My concerns are the same. 5-6 days of lead-time required for a submitting
Payroll seems a bit archaic. Sure I could do it, and yes I probably should be
that organized, but things are supposed to be getting more flexible, not less
flexible. If for whatever reason the person in charge of payroll ends up a
couple days behind, so does your payroll, which leads to very unhappy
employees very quickly. As I mentioned before, ADP can handle payroll in 24
hours, and I feel like they're a dinosaur of a company, you can still only use
their web-portal in IE.

I understand all about focus, and if you feel relying on Intuit is the right
decision, then that's fine, but that certainly makes me feel a bit uneasy
knowing that a major part of your service offerings are built and rely those
of another company.

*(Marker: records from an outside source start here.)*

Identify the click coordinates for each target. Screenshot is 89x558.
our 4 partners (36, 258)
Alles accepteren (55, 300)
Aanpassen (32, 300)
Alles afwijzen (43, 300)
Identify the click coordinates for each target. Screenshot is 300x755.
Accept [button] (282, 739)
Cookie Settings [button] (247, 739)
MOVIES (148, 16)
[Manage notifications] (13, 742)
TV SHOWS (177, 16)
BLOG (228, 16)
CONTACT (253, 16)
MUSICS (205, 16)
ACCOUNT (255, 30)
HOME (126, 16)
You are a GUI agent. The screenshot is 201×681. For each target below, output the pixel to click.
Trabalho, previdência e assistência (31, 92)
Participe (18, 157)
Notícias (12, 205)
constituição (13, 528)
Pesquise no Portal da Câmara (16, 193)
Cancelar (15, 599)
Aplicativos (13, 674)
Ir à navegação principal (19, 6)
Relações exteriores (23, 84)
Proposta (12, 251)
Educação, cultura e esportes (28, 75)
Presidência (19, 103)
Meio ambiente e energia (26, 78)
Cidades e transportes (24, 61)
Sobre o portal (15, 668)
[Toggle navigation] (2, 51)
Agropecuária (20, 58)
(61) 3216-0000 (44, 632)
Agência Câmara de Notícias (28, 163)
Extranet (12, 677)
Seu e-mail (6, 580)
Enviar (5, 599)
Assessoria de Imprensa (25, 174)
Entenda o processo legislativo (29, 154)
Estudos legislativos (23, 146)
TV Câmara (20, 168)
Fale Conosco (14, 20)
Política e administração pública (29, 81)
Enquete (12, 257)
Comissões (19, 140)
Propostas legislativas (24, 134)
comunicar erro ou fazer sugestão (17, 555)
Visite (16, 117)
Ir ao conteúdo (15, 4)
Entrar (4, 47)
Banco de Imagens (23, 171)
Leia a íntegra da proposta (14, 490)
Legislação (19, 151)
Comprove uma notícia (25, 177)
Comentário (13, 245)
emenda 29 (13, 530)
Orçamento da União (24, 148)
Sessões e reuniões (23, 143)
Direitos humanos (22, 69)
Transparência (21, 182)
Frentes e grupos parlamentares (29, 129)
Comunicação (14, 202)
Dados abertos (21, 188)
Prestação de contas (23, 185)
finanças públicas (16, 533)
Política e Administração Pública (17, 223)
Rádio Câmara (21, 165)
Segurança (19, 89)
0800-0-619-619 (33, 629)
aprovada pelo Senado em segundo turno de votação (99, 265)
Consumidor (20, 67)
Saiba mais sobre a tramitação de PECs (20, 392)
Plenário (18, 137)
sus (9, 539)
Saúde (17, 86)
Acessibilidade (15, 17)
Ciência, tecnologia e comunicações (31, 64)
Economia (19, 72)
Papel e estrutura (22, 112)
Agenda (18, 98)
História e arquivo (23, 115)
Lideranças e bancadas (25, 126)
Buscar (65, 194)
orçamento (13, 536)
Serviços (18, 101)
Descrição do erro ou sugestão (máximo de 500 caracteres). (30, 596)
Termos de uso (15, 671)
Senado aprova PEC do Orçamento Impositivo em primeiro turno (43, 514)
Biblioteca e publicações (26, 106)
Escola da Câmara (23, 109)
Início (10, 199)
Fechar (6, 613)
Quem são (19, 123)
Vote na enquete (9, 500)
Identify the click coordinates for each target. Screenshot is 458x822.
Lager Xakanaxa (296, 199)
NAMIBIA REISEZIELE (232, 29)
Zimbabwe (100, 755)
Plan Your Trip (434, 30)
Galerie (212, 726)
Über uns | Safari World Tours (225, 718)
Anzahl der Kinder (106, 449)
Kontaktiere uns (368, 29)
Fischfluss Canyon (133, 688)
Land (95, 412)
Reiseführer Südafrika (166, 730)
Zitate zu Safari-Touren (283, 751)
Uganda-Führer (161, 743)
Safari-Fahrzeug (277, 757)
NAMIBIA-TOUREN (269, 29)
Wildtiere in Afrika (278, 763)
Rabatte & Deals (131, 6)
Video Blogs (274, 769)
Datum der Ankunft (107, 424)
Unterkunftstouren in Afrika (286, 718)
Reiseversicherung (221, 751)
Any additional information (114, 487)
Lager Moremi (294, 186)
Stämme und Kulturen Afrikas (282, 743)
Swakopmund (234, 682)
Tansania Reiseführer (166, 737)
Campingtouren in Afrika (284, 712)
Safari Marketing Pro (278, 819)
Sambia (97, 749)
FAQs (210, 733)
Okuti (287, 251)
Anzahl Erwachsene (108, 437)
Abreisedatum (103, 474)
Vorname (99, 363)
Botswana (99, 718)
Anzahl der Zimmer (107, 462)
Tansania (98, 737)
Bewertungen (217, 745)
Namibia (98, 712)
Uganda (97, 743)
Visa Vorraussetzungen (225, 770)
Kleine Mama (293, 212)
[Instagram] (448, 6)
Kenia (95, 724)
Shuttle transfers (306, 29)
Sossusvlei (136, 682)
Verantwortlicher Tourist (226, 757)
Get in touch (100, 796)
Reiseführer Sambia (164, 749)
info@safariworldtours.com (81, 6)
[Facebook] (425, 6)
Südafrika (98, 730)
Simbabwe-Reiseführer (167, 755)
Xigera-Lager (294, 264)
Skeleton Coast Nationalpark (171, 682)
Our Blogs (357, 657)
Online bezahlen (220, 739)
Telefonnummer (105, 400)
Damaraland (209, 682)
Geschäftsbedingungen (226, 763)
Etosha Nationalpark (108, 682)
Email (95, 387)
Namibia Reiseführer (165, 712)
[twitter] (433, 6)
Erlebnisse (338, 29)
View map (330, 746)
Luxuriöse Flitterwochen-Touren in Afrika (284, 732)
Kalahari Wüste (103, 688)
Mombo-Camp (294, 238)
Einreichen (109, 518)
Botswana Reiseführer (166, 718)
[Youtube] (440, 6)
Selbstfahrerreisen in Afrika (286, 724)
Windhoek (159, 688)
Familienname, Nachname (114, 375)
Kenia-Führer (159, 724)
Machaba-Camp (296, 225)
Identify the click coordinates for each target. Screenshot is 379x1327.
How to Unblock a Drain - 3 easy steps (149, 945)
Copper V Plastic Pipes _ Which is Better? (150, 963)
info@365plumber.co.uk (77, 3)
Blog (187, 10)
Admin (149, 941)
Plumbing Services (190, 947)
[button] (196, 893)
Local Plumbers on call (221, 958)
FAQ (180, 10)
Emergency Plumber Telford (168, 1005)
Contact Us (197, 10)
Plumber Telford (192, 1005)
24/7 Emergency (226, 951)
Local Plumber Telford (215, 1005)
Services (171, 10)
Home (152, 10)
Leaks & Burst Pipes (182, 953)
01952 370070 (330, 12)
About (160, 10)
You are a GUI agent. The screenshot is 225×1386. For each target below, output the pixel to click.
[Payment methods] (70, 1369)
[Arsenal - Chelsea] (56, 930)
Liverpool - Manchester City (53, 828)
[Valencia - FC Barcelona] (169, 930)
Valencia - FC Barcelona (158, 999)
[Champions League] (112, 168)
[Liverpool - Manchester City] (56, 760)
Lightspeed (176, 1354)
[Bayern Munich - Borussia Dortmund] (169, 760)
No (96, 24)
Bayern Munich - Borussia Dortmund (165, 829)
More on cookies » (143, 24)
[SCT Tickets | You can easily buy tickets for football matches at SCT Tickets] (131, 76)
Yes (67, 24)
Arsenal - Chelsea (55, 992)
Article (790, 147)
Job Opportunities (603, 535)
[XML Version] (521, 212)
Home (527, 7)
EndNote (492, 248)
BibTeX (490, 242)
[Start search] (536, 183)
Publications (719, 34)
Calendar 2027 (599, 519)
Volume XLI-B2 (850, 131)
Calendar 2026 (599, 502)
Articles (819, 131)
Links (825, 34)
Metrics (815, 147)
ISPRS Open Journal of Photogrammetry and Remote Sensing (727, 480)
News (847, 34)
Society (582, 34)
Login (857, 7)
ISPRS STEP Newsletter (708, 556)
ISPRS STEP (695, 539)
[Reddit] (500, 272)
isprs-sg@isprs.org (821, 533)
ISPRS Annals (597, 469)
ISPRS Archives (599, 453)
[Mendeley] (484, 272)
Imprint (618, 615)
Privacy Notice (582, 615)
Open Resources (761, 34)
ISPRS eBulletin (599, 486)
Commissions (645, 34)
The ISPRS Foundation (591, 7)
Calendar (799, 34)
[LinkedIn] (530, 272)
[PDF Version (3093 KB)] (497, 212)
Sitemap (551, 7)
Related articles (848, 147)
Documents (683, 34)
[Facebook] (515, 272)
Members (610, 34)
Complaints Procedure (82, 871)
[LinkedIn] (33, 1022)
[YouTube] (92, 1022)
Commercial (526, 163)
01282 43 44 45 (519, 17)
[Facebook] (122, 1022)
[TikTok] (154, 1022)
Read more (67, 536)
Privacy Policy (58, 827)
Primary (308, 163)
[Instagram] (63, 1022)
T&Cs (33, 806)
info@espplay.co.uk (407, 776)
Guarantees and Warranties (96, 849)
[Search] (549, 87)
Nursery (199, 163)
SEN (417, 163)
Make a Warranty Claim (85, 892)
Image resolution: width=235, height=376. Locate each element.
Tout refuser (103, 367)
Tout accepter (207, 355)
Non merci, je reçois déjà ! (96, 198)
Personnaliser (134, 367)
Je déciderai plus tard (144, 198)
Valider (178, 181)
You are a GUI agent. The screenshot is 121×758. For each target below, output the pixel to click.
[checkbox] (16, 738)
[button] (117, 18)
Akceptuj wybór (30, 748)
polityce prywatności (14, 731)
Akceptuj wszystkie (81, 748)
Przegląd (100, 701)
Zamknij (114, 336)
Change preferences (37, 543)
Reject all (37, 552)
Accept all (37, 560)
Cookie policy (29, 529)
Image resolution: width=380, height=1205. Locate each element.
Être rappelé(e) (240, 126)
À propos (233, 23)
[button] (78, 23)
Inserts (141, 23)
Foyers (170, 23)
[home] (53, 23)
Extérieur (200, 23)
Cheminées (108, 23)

Especially since that company may have a conflict of
interest in the future.

The pay dates and periods were a minor issue, it's really the lead-time for
submitting payroll the bugs me.

My concerns are the same about Google docs and I consider hour logs and
payroll crucial data. It's just too easy to make a mistake storing this
information in a spreadsheet.

We do rely heavily on freshbooks for our billing and I'd love to see you
integrate into freshbooks time tracking for payroll.